In reporting a sharp uptick in quarter-over-quarter earnings Monday, PG&E Corp. CEO Anthony Earley predicted that its San Francisco-based utility, Pacific Gas and Electric Co., will resolve pending regulatory and enforcement issues related to the fatal San Bruno natural gas transmission pipeline rupture and explosion two years ago.

Earley fielded questions on the San Bruno issues from financial analysts during a conference call in which PG&E reported 3Q2012 income of $361 million, or 84 cents/share, compared with $200 million, or 50 cents/share, for the same period last year when the utility booked significant one-time charges related to San Bruno and other outstanding legal issues.

Earlier this month PG&E encountered setbacks in pending cases related to the San Bruno tragedy as the California Public Utilities Commission (CPUC) issued a proposed decision on the utility’s multi-year, multi-billion-dollar pipeline enhancement plan, which would require PG&E shareholders to absorb two-thirds of the initial costs (see Daily GPI, Oct. 15). Last Friday the CPUC announced it had dropped attempts at a mediated settlement among PG&E and various San Bruno parties (see Daily GPI, Oct. 29).

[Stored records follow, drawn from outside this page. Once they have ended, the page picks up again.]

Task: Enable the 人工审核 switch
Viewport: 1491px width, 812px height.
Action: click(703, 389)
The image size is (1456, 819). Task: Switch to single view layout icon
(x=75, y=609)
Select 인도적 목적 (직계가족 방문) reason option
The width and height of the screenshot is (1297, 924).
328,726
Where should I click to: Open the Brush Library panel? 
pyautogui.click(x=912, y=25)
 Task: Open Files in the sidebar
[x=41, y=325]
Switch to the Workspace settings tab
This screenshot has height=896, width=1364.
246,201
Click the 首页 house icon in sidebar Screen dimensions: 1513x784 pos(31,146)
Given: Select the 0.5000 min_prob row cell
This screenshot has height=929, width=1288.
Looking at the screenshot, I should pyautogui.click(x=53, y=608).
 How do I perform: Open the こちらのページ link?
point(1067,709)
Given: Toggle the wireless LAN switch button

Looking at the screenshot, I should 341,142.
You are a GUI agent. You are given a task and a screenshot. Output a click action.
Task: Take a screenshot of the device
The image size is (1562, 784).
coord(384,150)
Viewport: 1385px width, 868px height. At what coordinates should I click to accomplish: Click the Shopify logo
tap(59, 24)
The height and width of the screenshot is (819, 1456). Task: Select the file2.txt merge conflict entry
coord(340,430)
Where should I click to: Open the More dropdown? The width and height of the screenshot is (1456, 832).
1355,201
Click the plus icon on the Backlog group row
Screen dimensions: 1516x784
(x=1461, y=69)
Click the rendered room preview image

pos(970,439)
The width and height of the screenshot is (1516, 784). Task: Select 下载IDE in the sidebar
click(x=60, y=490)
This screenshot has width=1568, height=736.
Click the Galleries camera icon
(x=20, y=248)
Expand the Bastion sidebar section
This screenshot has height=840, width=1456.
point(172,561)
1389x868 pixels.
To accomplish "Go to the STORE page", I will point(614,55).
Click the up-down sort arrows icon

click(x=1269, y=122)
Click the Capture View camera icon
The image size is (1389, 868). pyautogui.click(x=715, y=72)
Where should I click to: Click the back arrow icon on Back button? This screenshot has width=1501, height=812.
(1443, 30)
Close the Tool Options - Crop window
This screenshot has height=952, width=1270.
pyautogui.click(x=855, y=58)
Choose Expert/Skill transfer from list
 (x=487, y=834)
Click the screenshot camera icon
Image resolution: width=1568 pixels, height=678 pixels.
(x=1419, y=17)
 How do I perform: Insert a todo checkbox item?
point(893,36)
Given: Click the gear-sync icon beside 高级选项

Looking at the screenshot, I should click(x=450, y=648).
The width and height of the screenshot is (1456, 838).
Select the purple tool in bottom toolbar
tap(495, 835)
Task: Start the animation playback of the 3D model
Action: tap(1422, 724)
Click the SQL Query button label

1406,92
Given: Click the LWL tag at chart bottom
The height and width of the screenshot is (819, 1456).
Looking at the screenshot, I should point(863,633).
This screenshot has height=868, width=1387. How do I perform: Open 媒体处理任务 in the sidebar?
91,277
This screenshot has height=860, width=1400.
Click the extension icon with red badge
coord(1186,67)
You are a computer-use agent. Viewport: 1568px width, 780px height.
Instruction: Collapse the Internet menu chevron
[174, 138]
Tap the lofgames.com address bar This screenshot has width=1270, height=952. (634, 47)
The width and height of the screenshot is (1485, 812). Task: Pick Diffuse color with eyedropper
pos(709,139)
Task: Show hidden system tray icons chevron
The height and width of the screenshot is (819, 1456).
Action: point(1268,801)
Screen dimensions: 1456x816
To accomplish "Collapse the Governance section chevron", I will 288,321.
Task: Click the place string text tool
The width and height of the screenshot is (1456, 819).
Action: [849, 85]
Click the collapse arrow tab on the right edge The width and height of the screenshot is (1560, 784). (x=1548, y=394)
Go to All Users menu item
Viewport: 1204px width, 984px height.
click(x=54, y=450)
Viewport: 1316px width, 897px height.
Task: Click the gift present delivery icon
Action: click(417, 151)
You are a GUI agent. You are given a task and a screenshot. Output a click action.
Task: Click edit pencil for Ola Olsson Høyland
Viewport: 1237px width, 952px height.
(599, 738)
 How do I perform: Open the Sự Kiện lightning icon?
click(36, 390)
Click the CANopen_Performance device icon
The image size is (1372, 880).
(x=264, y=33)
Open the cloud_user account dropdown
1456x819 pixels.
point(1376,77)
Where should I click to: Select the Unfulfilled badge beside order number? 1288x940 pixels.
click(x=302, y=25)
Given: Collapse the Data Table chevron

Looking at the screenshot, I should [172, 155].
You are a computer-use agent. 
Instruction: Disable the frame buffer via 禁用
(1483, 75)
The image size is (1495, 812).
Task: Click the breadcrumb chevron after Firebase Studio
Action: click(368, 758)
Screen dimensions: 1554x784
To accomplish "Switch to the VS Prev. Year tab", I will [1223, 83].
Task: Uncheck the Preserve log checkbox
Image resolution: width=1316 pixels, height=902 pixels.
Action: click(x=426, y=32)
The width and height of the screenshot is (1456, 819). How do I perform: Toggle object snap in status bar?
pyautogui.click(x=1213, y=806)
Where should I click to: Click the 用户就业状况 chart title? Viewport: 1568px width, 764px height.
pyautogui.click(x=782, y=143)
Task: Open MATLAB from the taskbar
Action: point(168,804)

Earley said the state regulatory staff’s proposal “fails to recognize that much of work [to upgrade the utility pipeline system] has been created by new standards and requirements” imposed since the San Bruno incident, which killed eight people. He also reiterated PG&E’s belief that a mediated settlement of the enforcement cases would be the best approach.

In both cases, Earley said he is “optimistic” that the CPUC will see the merits of the utility’s pipeline plan being supported by ratepayers and that a settlement of the enforcement cases can still be achieved before the end of this year, although it likely will not be approved by the CPUC until sometime next year.

“While we are deeply disappointed in the proposed decision we will continue to move forward with projects to meet new safety standards, and we will continue to work with regulators and others to reach a balanced agreement that resolves the various regulatory issues and provides adequate support for critical investments,” Earley said.

Noting that shareholders have paid for nearly all of the $915 million spent so far in pipeline-related work in San Bruno’s aftermath, PG&E utility President Chris Johns said 85 miles of transmission pipelines were tested in 3Q2012 and an additional 350 miles will be completed through 2014.